### Selected text

I existed, for a while, in that double-consciousness of listening. Pop-hop and trap was my preferred manner of unabashed, masculine teenage angst (not uncommon to those growing up in New Rochelle, New York), and 60s and 70s “classic” rock was a controlled burn into the hitherto unknown of introspection and psychedelia. A routine appeared as the entire Coke Boys’ discography during the school-day, then after a while — whenever the tedium of being officially a teenager wore depressingly thin — Dark Side of the Moon and Are You Experienced? were soft, spiritual reminders. These sounds existed simultaneously, and if an mp3 file had deteriorated as vinyl does with constant use, I would’ve spent every last cent I had on replacements.

######

_Brief A_:
Answer these about the passage on music listening, one line each:
(i) Which place does it name as one where teenage angst was not uncommon?
(ii) Which two albums are called soft, spiritual reminders?
(iii) If an mp3 file had worn out like vinyl, what would every last cent have been spent on?
_Brief B_: List every musical act and album title named in the passage on music listening.

### Data shown

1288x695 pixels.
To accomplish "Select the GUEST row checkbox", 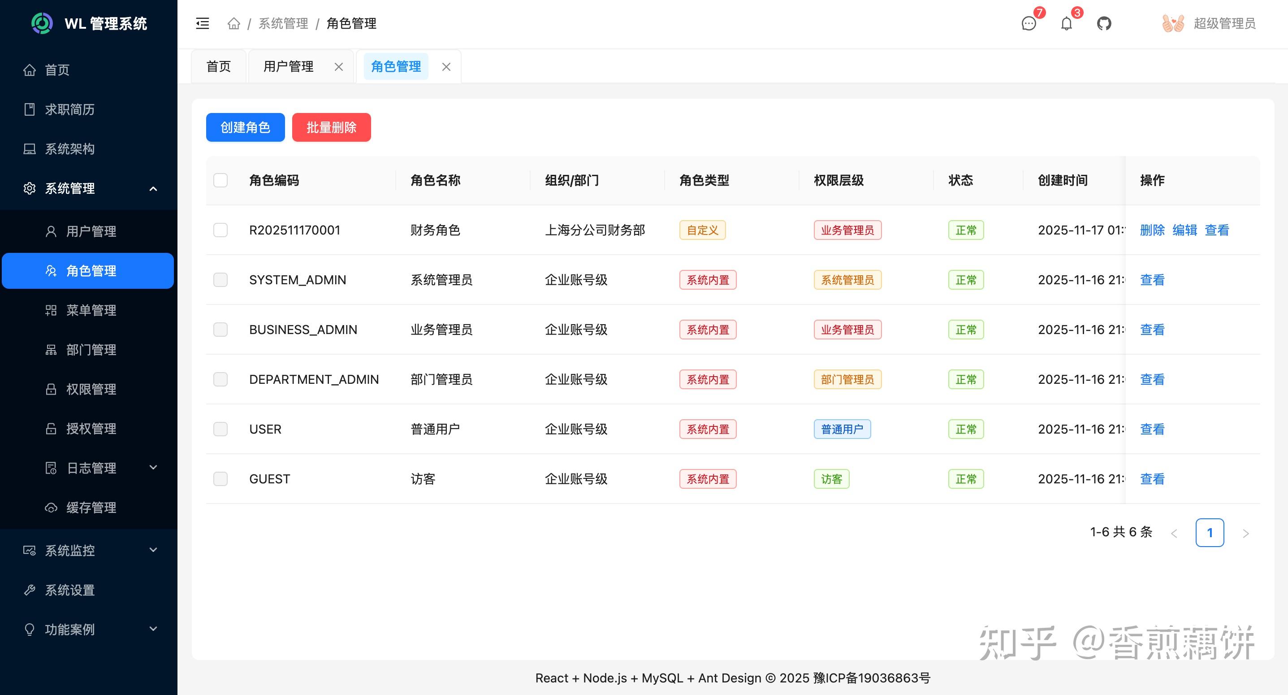I will click(221, 478).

######

_Exercise result A_:
(i) New Rochelle, New York
(ii) Dark Side of the Moon and Are You Experienced?
(iii) Replacements

_Exercise result B_:
Coke Boys
Dark Side of the Moon
Are You Experienced?